One of the issues that continually faces believers is the idea that we are okay by ourselves. Oftentimes we may think that we do not need other Christians in order to progress in our spiritual growth.
However, we do need each other. We need fellow Christians to encourage us to be faithful to the Lord. Without the support of others, we can be in great danger of falling into apostasy.
Our need of each other for growth and perseverance is the focus of today’s passage. In light of the great and effectual sacrifice Christ has offered (Heb. 9:1–10:18), we are exhorted to meet together so that we may spur one another on to love and good deeds, especially since the return of Christ draws ever closer (10:24–25).
As we have seen before, Christians are called to a living and active faith, to a faith that produces love and good works. This is not to say that good works are meritorious or that they somehow add something to salvation. Rather, they evidence true faith in the God who is love and who Himself performs good works. Where love and good works are wholly absent, then faith is absent as well (James 2:17).

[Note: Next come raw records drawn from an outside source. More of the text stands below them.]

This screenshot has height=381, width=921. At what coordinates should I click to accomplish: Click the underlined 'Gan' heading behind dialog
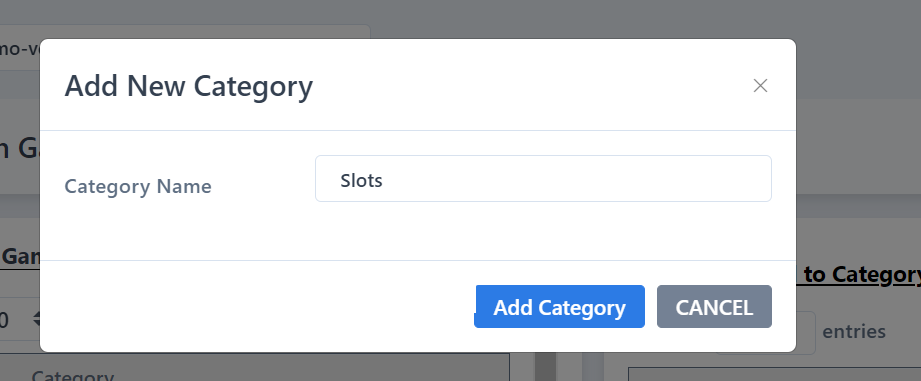(x=20, y=257)
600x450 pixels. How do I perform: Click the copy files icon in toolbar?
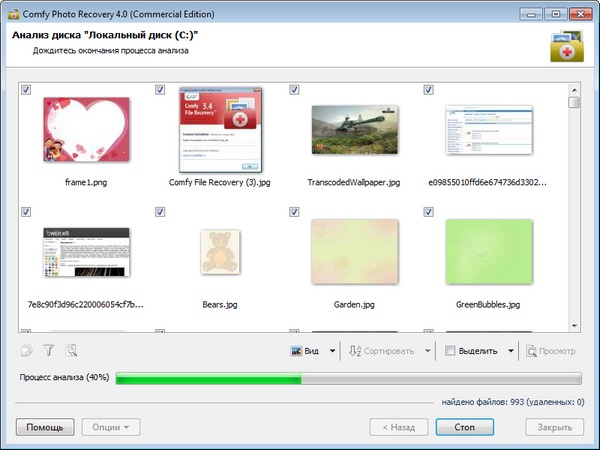click(x=27, y=351)
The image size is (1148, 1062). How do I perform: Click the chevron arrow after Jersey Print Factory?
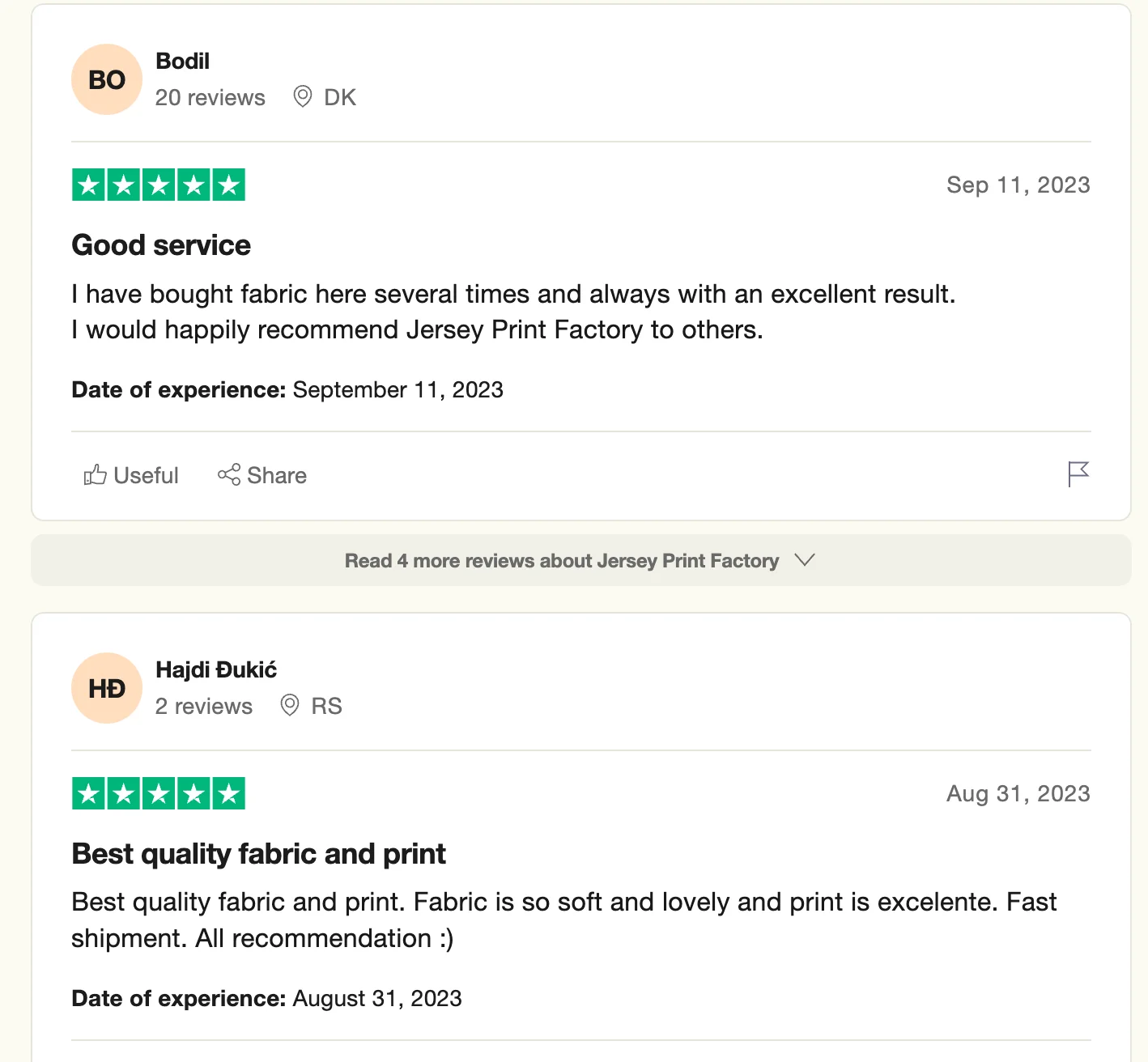pyautogui.click(x=805, y=560)
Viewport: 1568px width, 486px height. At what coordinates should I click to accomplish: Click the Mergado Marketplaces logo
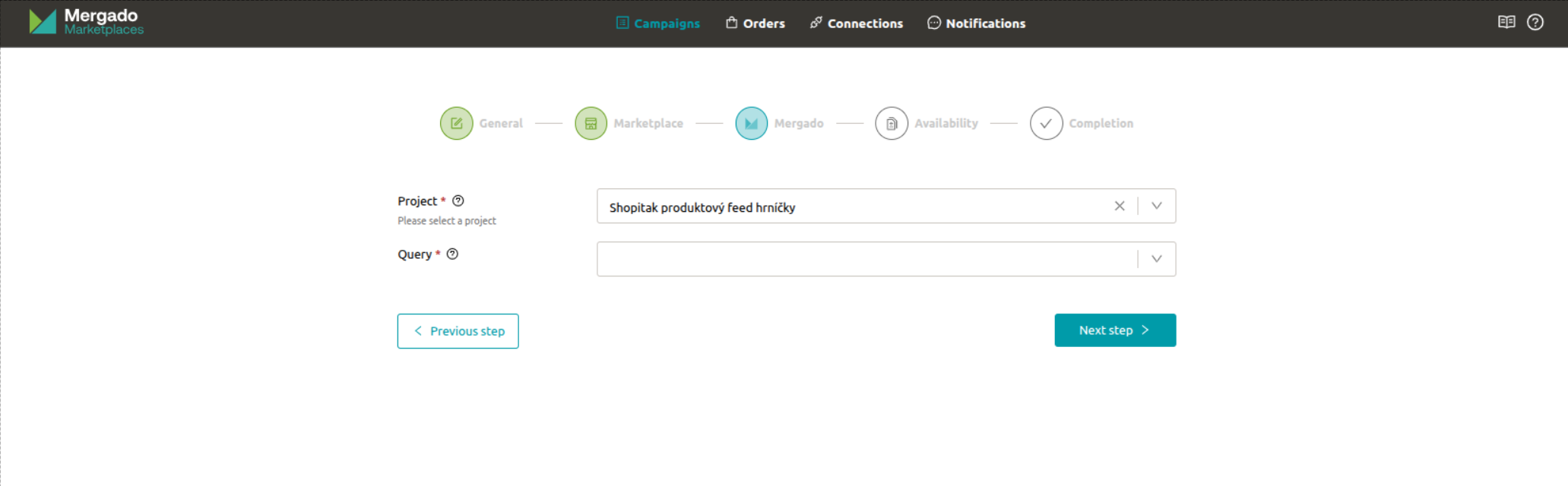[86, 22]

When we encourage one another to love and good works, two things happen. First of all, church members who have falsely professed faith see that they must stop doing so and put their faith in Christ alone as they are encouraged to love God with all of their heart, soul, strength, and mind.
Secondly, and perhaps more importantly, when we encourage one another, the true believers in the church are motivated to persevere in their faith. Faith is to be a continual possession, profession, and action, not only a one-time event. Calvin says that, in today’s passage, the author of Hebrews “intimates that all the godly ought by all means possible to exert themselves in the work of gathering together the Church on every side; for we are called by the Lord on this condition, that every one should afterwards strive to lead others to the truth, to restore the wandering to the right way, to extend a helping hand to the fallen, to win over those who are without. But if we ought to bestow so much labour on those who are yet aliens to the flock of Christ, how much more diligence is required in exhorting the brethren whom God has already joined to us?”
Ask yourself this question: “Do I really believe that I need encouragement to maintain my faith?” The answer should be yes. True believers share their struggles with other believers and pray for each other so that they will persevere. Allow fellow believers to encourage you and if you are not a part of a church, find one soon and join it.